Well, I'm certainly not in love with it right now. In fact, I still usually hate and resent it, but I'm tryng to change that. I can't get away from the fact that it's a necssary evil (emphasis on the evil). Since it's something I'm going to have to do no matter what, I really am trying to find ways to make it more pleasant.
I'm taking a couple of approaches. One is an action based, one attitude. For example, I'm embracing the idea of "clean enough." It's not an original idea, but it's useful. I've tried to determine what is the minimum I can do and still be okay if others saw my home.

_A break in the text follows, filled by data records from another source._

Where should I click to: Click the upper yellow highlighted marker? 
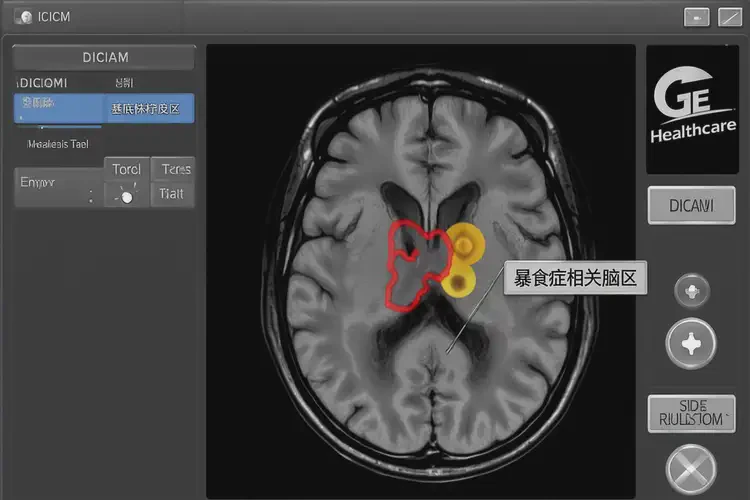pyautogui.click(x=465, y=243)
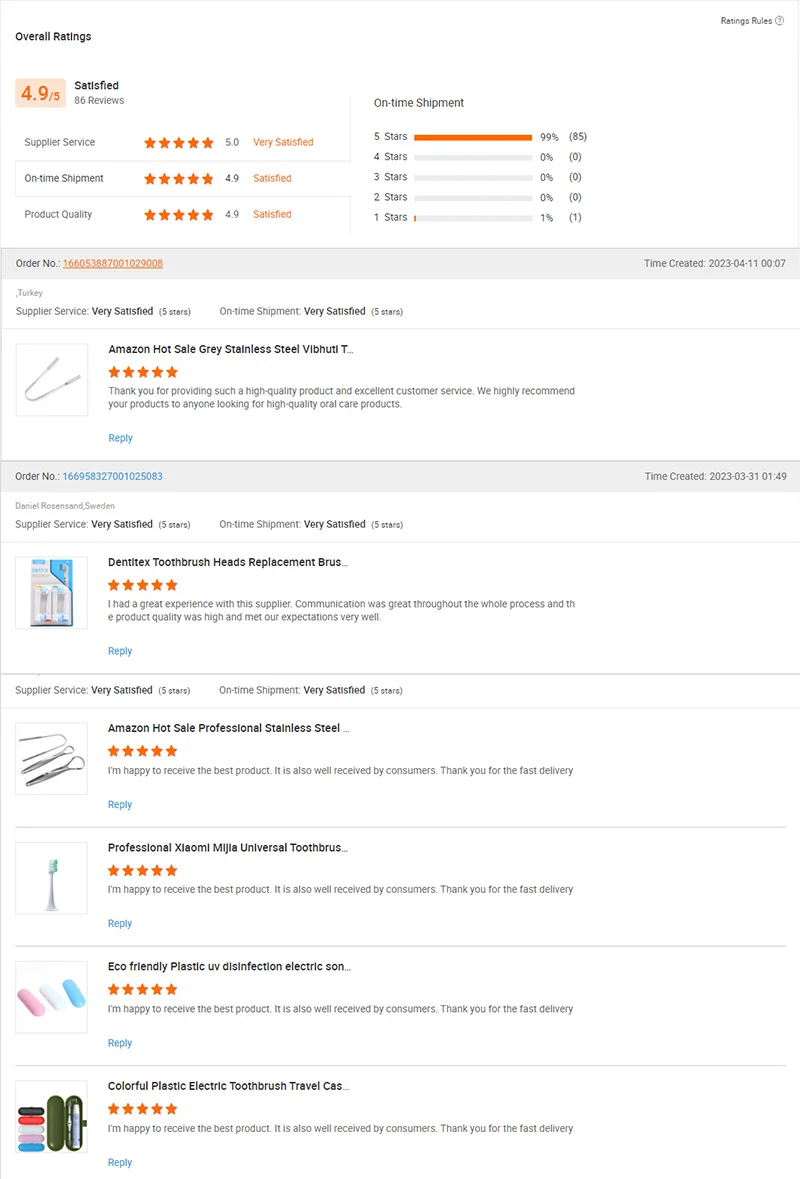Reply to the Turkey buyer's review

(x=120, y=438)
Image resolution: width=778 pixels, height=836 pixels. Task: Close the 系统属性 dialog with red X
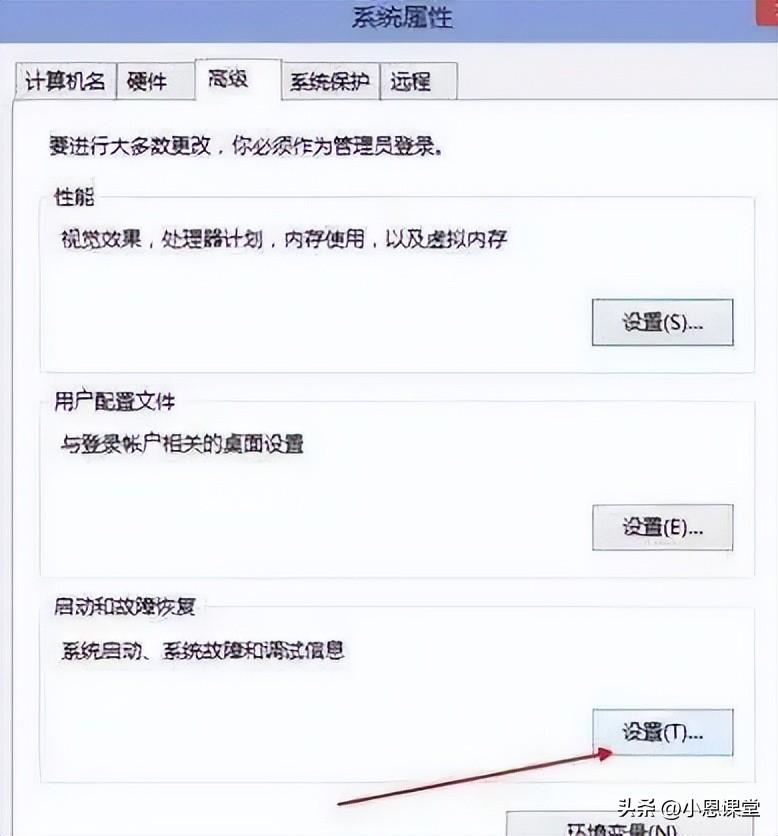pos(768,13)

For me, it's a cleanish kitchen--clean countertops, sinks, and no dirty dishes (ignore the floor), cleanish bathroom (clean toilet, counter, sink..again ignore floor and wet towels as long they are hung up), decluttered livingroom, and making my bed. The vaccuming, dusting, laundry are things I try to stay on top of, but as long as the rest is done, I'm okay with it. Another thing I'm working on is beating the clutter itself, with purging and organization, as well as with returning items to their proper place, which has always been my weakness. I was that kid with a trail of discarded possessions that started in the car, went through the front door, meandered through the kitchen, and ended in a pile on my bedroom floor. I come to realize that my cleaning issues are the resulting Karma for the Hell I put my neat freak mother through. Now that I've picked up after someone else, I understand why she used to get so mad at me.

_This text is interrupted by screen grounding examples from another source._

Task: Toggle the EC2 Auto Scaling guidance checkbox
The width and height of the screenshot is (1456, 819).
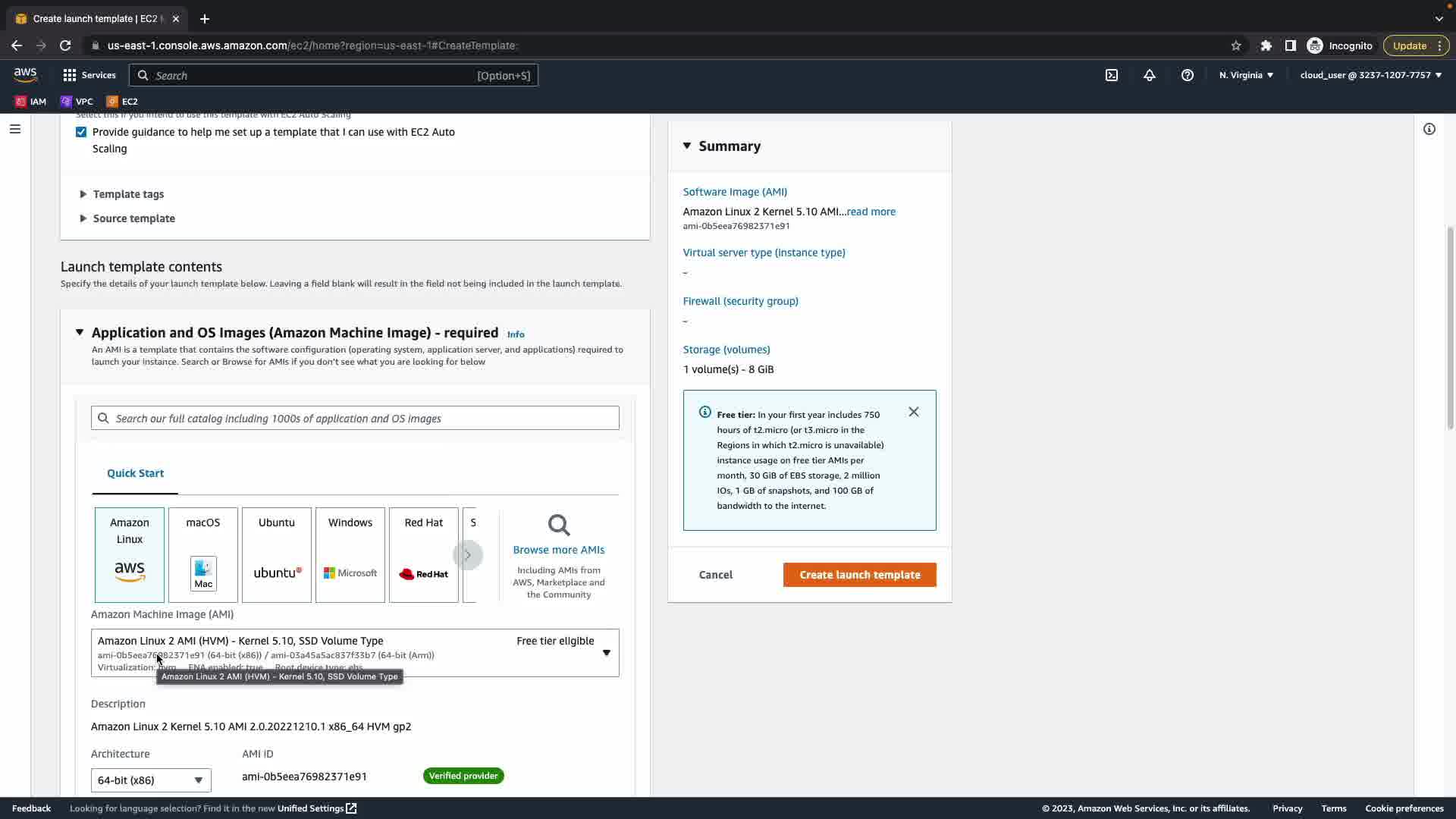Action: pos(81,132)
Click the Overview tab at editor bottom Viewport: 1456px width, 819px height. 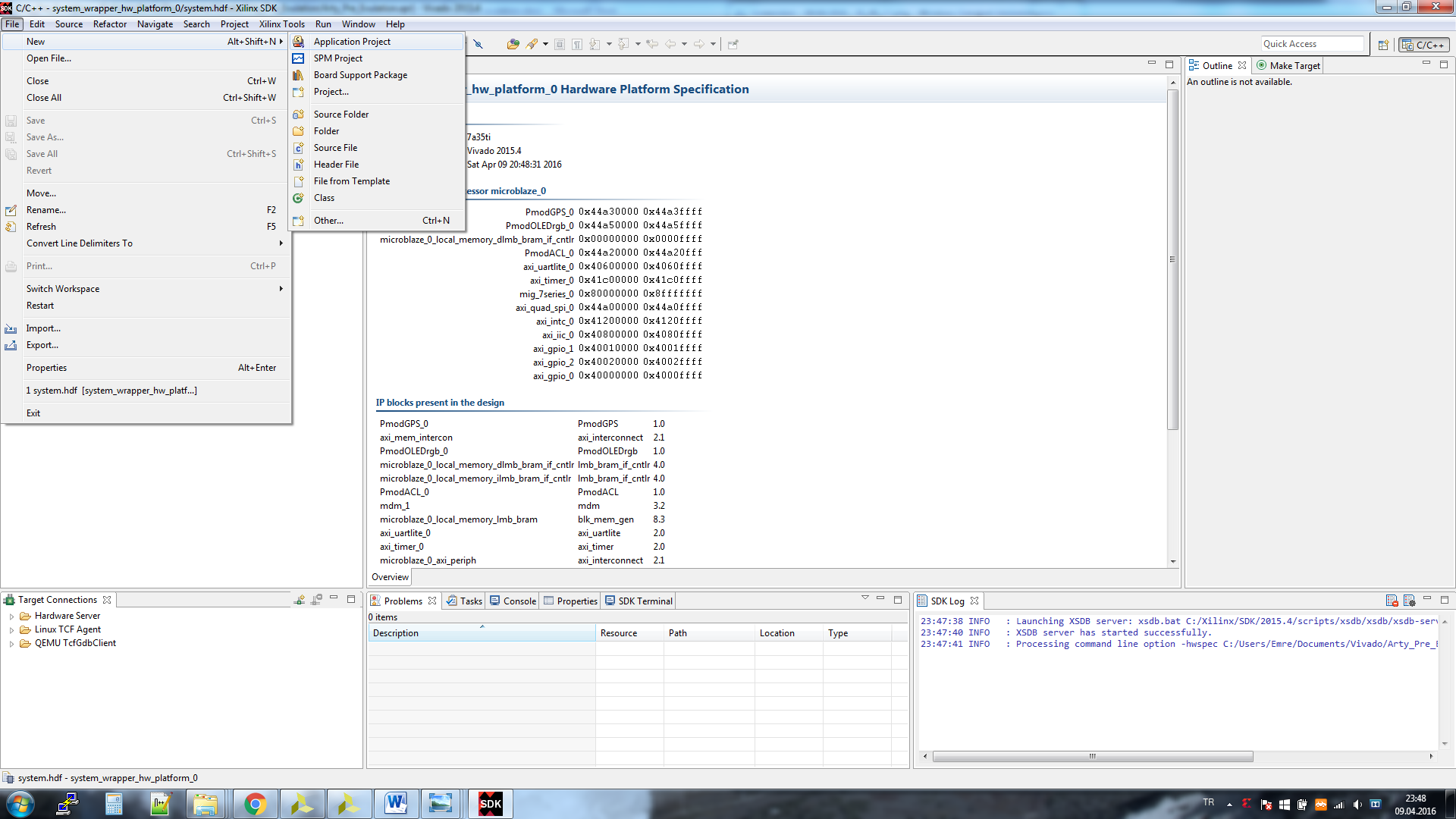coord(390,577)
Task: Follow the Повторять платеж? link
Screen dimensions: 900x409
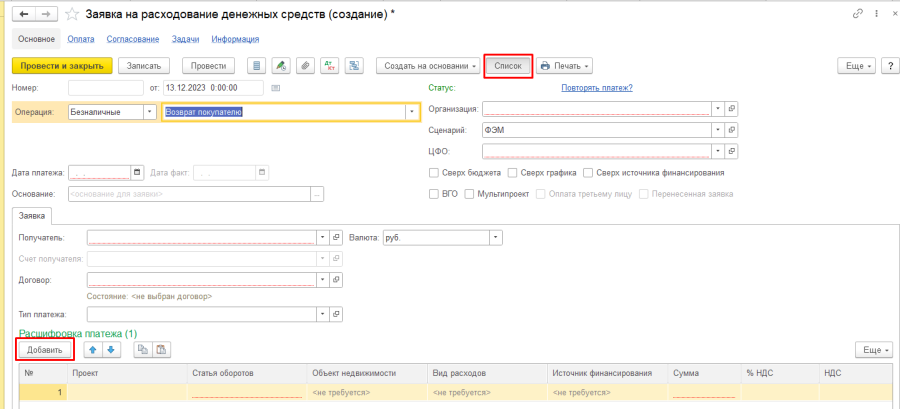Action: click(596, 88)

As for as attitude, I've been greatly influenced by Gretchen Rubin, who has a book and a blog, both titled The Happiness Project. I've really enjoyed both, which chronicle her year long search of ways to increase her happiness. Based on my readings, one important thing I've been trying to do is not feel resentful of having to clean. It's hard...I sometimes feel like I'm the only adult in the house who knows the magic combination necessary to open the dishwasher. But the deal is, I'm really cleaning for me. Thomas thinks I do a great job keeping house, and he would think I did a great job even if it looked like Grey Gardens. As long as the health department isn't knocking on the door with official documents, he's good. It's me who cares if the furniture is polished and the slipcovers are laundered and if the houseplants are watered, etc. Therefore, if I'm the one who cares the most, and a clean house makes me the happiest, and I can't afford to hire someone else to do it, it's in my own best interest to learn to do it with a smile.

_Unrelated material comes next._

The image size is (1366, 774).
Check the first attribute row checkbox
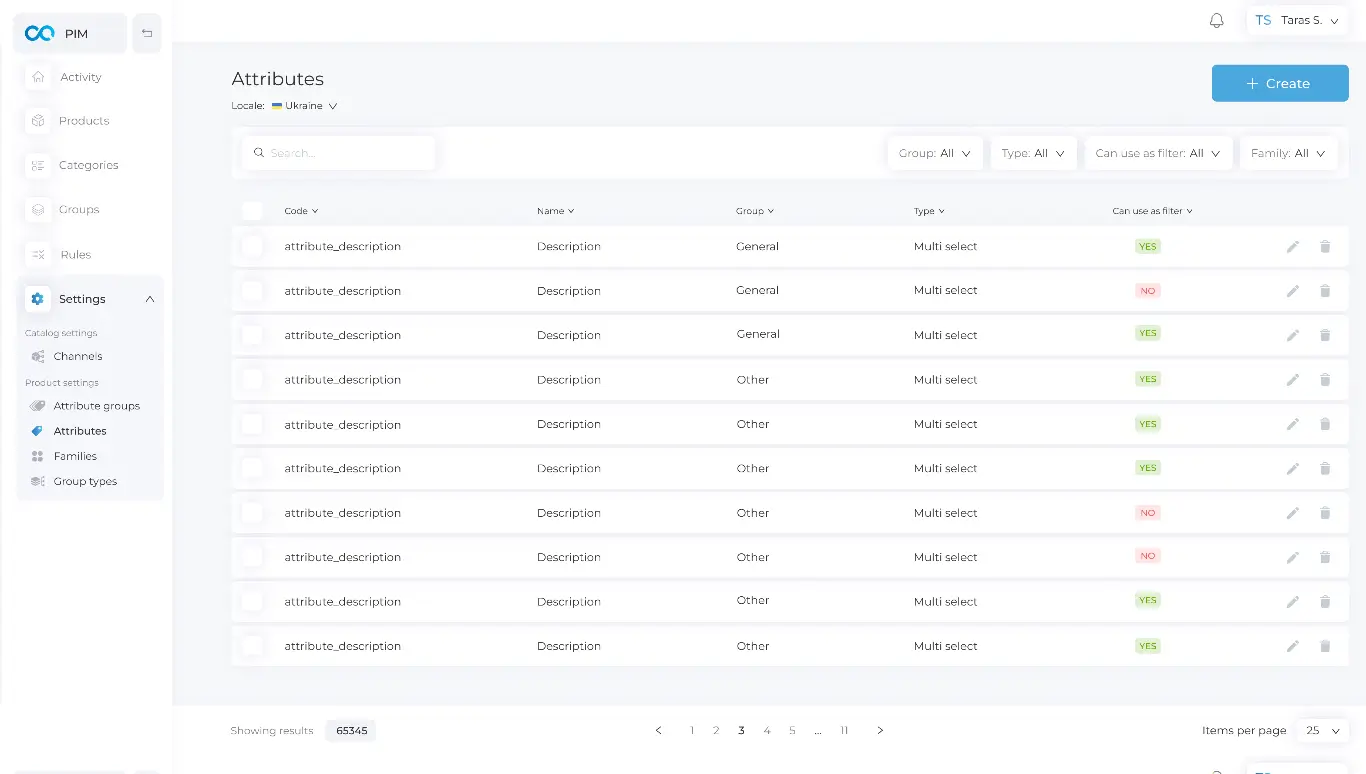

It's especially important for me to accept that (a) housework is a part of life and (b) i do for myself, because Gretchen describes one trait we share that can make me very unhappy....I want to be praised for my doing the housework. And it does happen. Just not as often as I want it to. But it's not going to, because, if I'm honest, I want it to happen after I rinse every dish and place it in the dishwasher. after every load of laundry, etc. Ironically, I usually don't praise Thomas for doing housework, because I'm mulishly thinking, "It's about time" instead of being appreciative of his help.
So, in short, do I like housework yet? No. But, I never thought I'd ever say this, I hope that one day I will.